FERNANDO COLINA
Cuando, a comienzos del siglo XIX, el psiquiatra se fue haciendo un hueco entre los médicos a trancas y barrancas, legitimó su naciente especialidad con la experiencia pericial ante los tribunales. Antes que por sus descubrimientos clínicos, fue conocido por sus contribuciones a la mejor conclusión de los juicios, pues la cuestión de la responsabilidad empezó a subordinarse por entonces a la capacidad psíquica para decidir.
Este matrimonio de jueces y psiquiatras nunca ha sido del todo sensato -y sé bien de lo que hablo-, pues los lenguajes y las intenciones son muy distintos. Mientras uno mira por la comprensión del enfermo -lo que siempre contiene una semilla de justificación-, el otro arrea con la obligación social del castigo -que se incomoda ante posibles disculpas o simulaciones del procesado-. Si por los jueces fuera, tengo por seguro que citarían muy pocas veces a declarar a los psiquiatras, pues desconfían de su terminología abstrusa, que casi compite con el discurso pedestre y arcaizante de la justicia, y tienen por imprecisas y rebuscadas las respuestas de la psiquiatría a cosas en apariencia tan sencillas como si el reo lo hizo a drede, sabía lo que hacía o pudo hacer libremente lo contrario. Pero a los juicios acuden también los abogados de las partes, el fiscal, los forenses, la familia y los periodistas, con lo que la cosa se lía bastante. No digamos si encima le toca decidir a un jurado, que ignora todo cuanto condiciona los dos lenguajes y aleja aún más la posibilidad, siempre difícil, de que la ley y la justicia coincidan.
Así las cosas, hace unos días se juzgó a un muchacho que al parecer había matado a su hermana y a su padre sin mediar otra causa que la posible venganza, el gusto por el mal o el desequilibrio mental del acusado. Unos peritos dijeron que era una esquizofrenia y otros un ‘simple’ trastorno esquizoide, dejando ver que si se trataba de la primera no era enteramente responsable de sus decisiones, y lo era completamente en el segundo caso, como así se falló. Ahora bien, el argumento es descorazonador a la hora de comprobar hasta qué punto fiamos a los diagnósticos la comprensión de las personas. Hemos olvidado que la psiquiatría pone nombres técnicos para tratar de entendernos mejor entre nosotros y dar cuenta lo más fielmente posible de la realidad, cuando aquí parece que ha sucedido al revés, se valora la realidad según el término que se le aplique.
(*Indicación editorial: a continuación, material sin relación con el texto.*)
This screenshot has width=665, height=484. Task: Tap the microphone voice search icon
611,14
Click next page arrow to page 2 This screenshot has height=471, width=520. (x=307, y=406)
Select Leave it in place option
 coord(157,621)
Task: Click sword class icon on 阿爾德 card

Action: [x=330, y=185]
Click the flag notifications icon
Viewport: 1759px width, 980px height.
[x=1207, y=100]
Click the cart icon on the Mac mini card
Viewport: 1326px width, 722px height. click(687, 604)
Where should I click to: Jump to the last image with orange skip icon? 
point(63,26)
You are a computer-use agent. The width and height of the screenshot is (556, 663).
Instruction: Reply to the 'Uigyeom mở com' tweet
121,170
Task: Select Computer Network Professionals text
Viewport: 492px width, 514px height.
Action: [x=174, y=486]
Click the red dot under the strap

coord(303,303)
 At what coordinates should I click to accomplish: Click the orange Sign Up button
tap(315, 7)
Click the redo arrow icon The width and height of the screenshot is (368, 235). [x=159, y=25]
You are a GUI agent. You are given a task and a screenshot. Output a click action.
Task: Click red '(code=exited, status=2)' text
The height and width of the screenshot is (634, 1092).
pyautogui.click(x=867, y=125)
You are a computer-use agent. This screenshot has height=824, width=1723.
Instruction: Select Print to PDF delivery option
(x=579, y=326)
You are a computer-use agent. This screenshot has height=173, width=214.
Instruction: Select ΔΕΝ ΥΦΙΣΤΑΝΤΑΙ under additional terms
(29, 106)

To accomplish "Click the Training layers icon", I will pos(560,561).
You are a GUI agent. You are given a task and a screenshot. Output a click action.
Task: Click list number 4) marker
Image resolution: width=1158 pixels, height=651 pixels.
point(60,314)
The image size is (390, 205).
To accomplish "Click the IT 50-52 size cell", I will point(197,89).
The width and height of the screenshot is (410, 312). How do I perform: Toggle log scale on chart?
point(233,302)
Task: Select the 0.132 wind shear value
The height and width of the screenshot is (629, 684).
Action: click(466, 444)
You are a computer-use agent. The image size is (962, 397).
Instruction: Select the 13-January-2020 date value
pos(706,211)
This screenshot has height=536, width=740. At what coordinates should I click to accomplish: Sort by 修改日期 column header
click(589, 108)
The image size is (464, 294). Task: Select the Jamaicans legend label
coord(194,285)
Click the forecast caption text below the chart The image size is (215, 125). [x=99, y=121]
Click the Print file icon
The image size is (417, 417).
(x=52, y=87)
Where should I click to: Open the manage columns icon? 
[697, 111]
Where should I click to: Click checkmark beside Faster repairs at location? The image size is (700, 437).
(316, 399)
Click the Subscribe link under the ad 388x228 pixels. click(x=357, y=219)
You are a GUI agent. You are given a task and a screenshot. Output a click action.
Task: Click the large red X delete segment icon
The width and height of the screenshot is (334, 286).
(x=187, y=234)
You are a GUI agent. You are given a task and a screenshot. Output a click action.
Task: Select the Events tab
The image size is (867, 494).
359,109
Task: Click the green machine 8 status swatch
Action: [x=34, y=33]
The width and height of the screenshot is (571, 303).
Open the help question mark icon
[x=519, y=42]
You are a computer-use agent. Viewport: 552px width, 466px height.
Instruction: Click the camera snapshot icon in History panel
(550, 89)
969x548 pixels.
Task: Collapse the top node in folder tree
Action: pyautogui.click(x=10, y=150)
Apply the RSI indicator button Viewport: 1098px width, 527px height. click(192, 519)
Ya no recordamos que el diagnóstico del psiquiatra no es tan ‘científico’ como el del cardiólogo, por poner un ejemplo, y que no hay esquizofrenias ni esquizoidias, sino esquizofrénicos y esquizoides. Cada uno somos un diagnóstico en nosotros mismos. Por eso es difícil no pensar que algo sustancial falla cuando, ante un joven que lleva dos años sin salir de casa y un buen día pasa a la acción y sin mediar palabra mata a su padre y a su hermana, la respuesta que damos es que lo hizo porque le dio la gana, sin ver en esa conducta un ejemplo rotundo de locura.
Este resultado nos autoriza a animar a los jueces a limitarse al sentido común y a prescindir de una vez de los psiquiatras.